日本が中国と戦争する事態について具体例を挙げて公に示し、しかもそれが「中国の領土である」台湾に関する事態であること、さらに、日本が攻撃されなくても中国を攻撃できるというのだから、日中共同声明の趣旨を根本から覆すものだと中国が受け取っても仕方ない。
さらに、発言の仕方も尋常ではない。「どう考えても」存立危機事態になり得るケースだと断言したのだ。戦争に前のめりだという印象を与える。
このような発言をされた中国が、非常に強い抗議の「姿勢」を示したのは当然だ。……
■中国悪玉論で盛り上がるのは日本とアメリカだけ
高市発言を聞いて、私がまず恐れたのは、このまま高市首相が台湾有事=日本有事と言い続けた場合、中国は日本に対するレアアースの供給を止めるということだった。そうなれば、日本経済全体が大混乱に陥る。中国から見れば、日本による事実上の宣戦布告の予告みたいなものだから十分に大義はある。
もう一つ、より本質的な問題がある。
それは、本当に台湾有事が起きるのかということだ。実は、台湾有事を起こすのも止めるのも日本の決断次第だという話は、7月15日配信の本コラム「なぜか『台湾有事』をどの政党も口にしない異常事態…参院選は隠れた『戦争絶対反対派』の政治家を発掘して当選させよ」に書いた……とおり、台湾有事は、日本が起こさないと決めれば起きない。
一方で、台湾有事が起きると叫ぶ人たちは、本当に中国との戦争になったらどうするのかということを誰も本気で考えていない。本当に中国と戦うなら、武器弾薬よりも兵士の確保が最優先だろう。だが、徴兵制の議論はされていない。無謀な戦争でも一度始めたらやめられないことは歴史が証明している。
日本の世論は、今や中国悪玉論で盛り上がっているが、そんな国は日本とアメリカだけだ。台湾でさえ、そんな考えで固まっているわけではない。しかも、現在のトランプ政権は、台湾有事から一歩引いて構えている。こんなに愚かな国会議員を選んだ国民も問題だが、その国民が洗脳された最大の原因はマスコミにあるということも指摘しなければならない。
テレビでは、中国を止めるには抑止力が大事で、そのために台湾有事に日本が参戦するということを中国に知らせなければならないなどという驚くべき短絡的な議論が平然と行われている。
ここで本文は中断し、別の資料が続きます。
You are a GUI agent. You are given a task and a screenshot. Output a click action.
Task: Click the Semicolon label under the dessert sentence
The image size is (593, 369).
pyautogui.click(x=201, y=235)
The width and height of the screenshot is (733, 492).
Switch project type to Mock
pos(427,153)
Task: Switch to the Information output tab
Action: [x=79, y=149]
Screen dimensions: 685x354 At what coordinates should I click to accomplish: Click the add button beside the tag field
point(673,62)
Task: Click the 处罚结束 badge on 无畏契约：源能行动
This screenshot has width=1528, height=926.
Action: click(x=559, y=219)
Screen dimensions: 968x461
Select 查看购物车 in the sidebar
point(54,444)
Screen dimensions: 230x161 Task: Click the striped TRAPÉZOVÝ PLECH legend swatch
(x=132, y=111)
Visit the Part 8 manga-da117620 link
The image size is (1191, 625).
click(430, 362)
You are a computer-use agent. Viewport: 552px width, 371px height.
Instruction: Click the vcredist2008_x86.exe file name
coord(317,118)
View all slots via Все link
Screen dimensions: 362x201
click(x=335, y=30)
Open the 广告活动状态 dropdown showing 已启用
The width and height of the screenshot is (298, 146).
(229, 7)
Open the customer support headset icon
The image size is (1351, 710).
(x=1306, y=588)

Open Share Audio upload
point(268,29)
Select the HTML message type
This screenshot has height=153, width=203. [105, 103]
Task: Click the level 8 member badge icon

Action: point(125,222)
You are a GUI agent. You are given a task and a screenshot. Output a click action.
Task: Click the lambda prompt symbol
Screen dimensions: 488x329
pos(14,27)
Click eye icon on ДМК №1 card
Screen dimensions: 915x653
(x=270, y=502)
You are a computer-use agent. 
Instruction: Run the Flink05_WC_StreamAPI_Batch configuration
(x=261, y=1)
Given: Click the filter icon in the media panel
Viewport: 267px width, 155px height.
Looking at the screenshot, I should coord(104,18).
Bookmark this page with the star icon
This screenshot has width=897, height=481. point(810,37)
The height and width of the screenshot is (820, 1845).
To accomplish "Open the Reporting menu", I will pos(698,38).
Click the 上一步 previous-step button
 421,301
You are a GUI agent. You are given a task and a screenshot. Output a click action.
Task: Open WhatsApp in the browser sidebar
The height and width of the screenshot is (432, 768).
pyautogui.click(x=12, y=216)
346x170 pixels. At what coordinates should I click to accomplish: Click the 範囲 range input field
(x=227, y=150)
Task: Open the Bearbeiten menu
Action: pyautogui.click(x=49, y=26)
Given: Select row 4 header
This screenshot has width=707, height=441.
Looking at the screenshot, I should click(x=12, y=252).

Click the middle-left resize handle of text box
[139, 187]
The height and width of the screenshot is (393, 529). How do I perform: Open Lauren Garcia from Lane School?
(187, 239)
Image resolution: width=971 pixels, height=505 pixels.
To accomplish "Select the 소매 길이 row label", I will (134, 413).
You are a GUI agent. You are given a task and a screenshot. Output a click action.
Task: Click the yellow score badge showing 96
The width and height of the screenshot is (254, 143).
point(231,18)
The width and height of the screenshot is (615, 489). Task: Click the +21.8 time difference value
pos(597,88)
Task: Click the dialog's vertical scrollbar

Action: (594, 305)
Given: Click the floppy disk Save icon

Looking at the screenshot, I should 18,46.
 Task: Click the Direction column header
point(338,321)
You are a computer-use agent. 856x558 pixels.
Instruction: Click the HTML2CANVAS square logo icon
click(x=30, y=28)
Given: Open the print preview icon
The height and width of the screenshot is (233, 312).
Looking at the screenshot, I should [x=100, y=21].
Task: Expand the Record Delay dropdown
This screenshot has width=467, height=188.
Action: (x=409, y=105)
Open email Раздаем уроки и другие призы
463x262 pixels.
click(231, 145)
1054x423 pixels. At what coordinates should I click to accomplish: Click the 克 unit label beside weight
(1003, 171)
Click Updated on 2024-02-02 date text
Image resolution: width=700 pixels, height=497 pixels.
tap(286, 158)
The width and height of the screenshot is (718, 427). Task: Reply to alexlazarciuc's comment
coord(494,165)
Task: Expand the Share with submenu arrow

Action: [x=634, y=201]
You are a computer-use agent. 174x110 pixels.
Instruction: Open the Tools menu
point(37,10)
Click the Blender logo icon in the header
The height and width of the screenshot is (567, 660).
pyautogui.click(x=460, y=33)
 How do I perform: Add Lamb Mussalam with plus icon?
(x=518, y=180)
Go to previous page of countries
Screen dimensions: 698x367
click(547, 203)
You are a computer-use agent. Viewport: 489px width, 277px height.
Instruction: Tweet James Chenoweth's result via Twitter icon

中国と戦うことを前提にした議論だ。
おそらく、台湾有事参戦論が盛り上がる日本に乗せられて、意を強くした台湾の頼清徳政権が、さらに台湾有事の危機を煽り、米国の国会議員の支援を求める動きが強まるだろう。
米国政府は、台湾への先端武器の売却を遅らせることなどで、頼政権に自重を促すメッセージを発しているようだが、高市首相の台湾支援の姿勢は、これを打ち消す効果を持っている。
日本と台湾が共振して、台湾有事を日台が引き起こすという最悪のシナリオが見えてきた。まだ可能性は低い今のうちに、この芽を摘んでおくことが死活的に重要だ。
結論。高市首相が、「自身の国会での発言を取り消し、日中間の互恵関係を重視します」と(即刻)表明するのが最も望ましいと思いますね。